She said you should NEVER squat below parallel? What? Do these people still exist? Did she say squats are bad for your knees? I know some people shouldn't squat low due to pain or other condition, but for real most of people just can't. Due to mobility, weakness and tightness. Parallel is good, lower than that could be even better. I squat to parallel or a bit lower. I don't prefer the ass to grass style, but it's not like you should never do that.
The other stuff is just absurd. I have this feeling the physiotherapist has never squatted herself. Only then she would notice that keeping shins perpendicular is sheer madness and impossible. First off, it's nuts. Secondly, it works against the anatomy and movement of the human body. Third, it's bloody hard. Maybe when on a wall or smith that would work okay, since you don't need stabilization or any balance what so ever.
It just boggles me, I can't find any reason why shins should be purely straight up. The center of gravity is all wrong, if you try to keep your ankle angle at 90 degrees, it forces you to compensate by moving your body back. That causes alteration on stability and the center of gravity shifts backwards so much you have to tilt your upper body forward. Maybe for RDL or Good Mornings this could be near the truth, but not on squats.

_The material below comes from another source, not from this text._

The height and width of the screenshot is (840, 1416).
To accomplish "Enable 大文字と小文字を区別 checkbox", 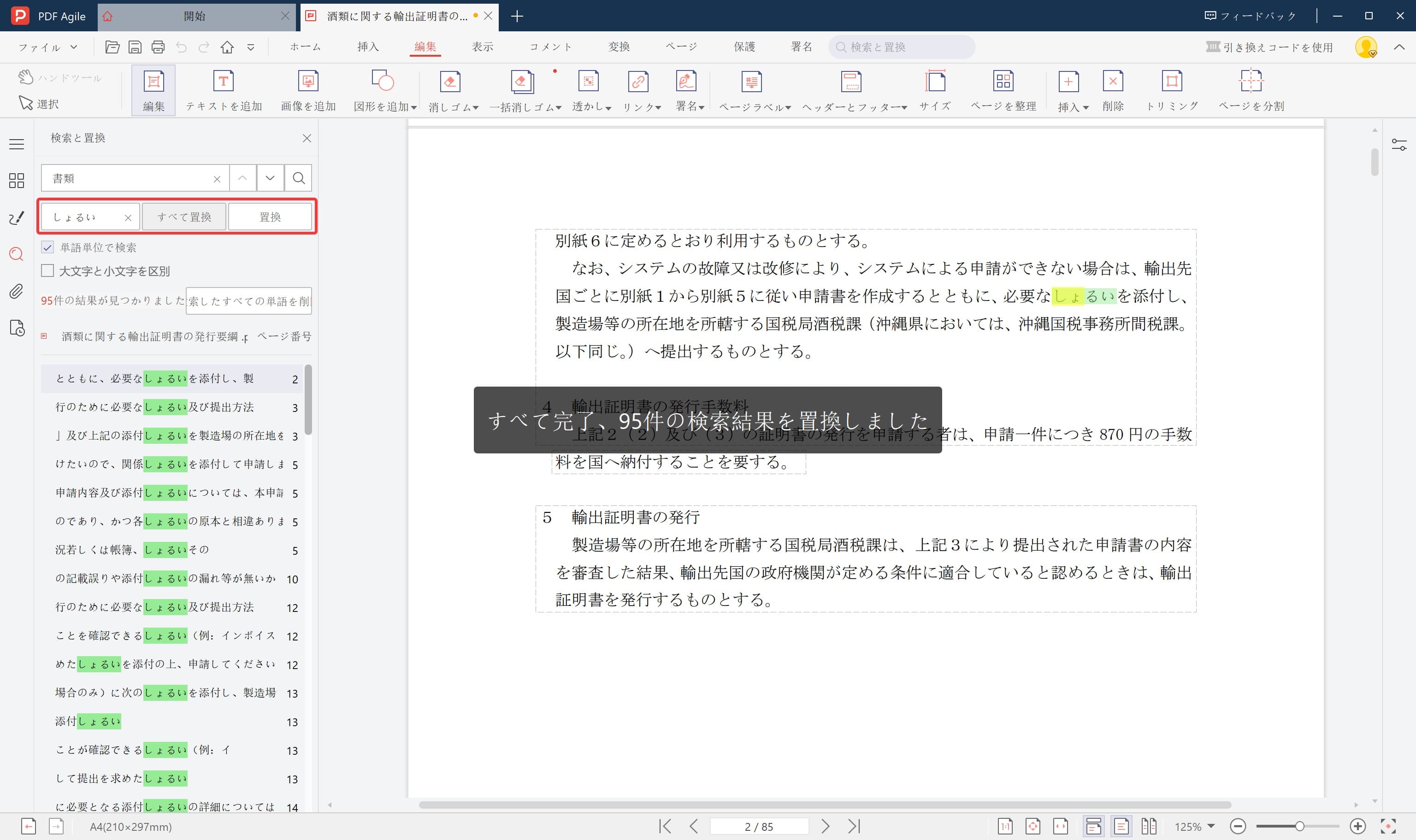I will pyautogui.click(x=47, y=271).
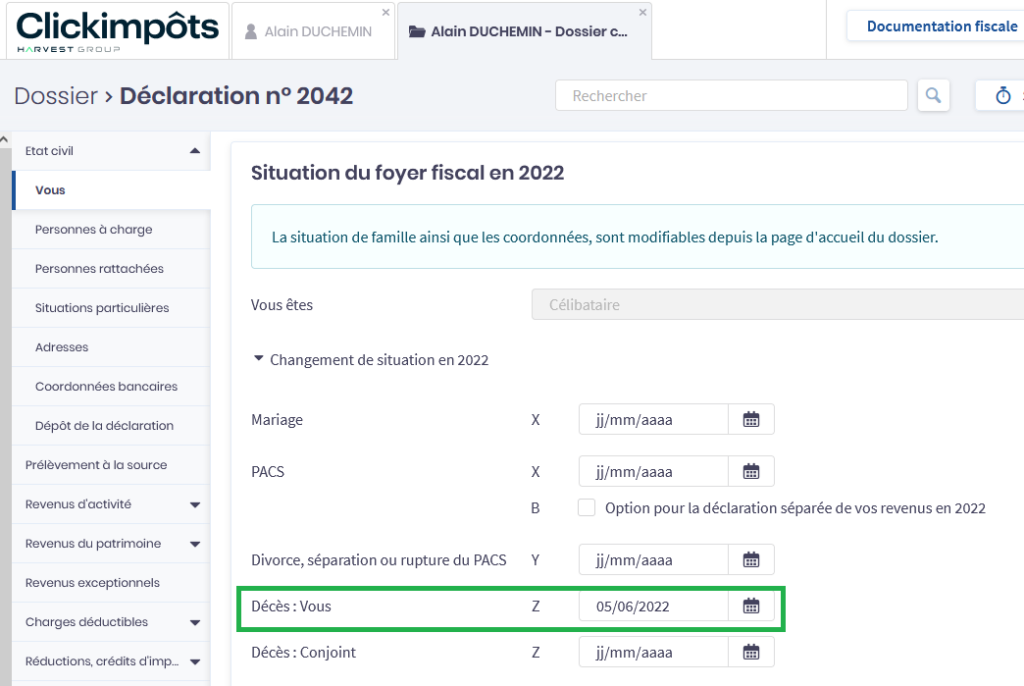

(EDITED) Knees should not go over the tip of your toes, but they will go over your ankles, obviously. Many coaches say that knees shouldn't move much from over the toes
ankle, and hip does most of the flexion. It's easier on the knees, and you learn to squat back and then down, not just back or not just down. And use your hips plus increase the mobility of your hip.
I wouldn't follow this advice by a long shot unless there is proper evidence for these claims. Rather film your squat and post it here or compare it to something like EliteFTS's So you think you can squat videos.
SEE HERE:http://www.youtube.com/watch?v=EkF9QD7oCIAIt's the best squat teaching video to date. It's about the box squat, but same rules apply on normal back squats.
Simple cues on squat:
- Arch your back
- Squeeze the bar, keep elbows as front as possible to bring the chest up and keep the upper body in balance.
- Tighten your upper back and adduct scapulas when racking the bar.
- Keep you whole body and core tight for the whole movement.
- Sit back, the move starts from the hips. Then sit more downwards.
- Push knees out, don't let them cave in.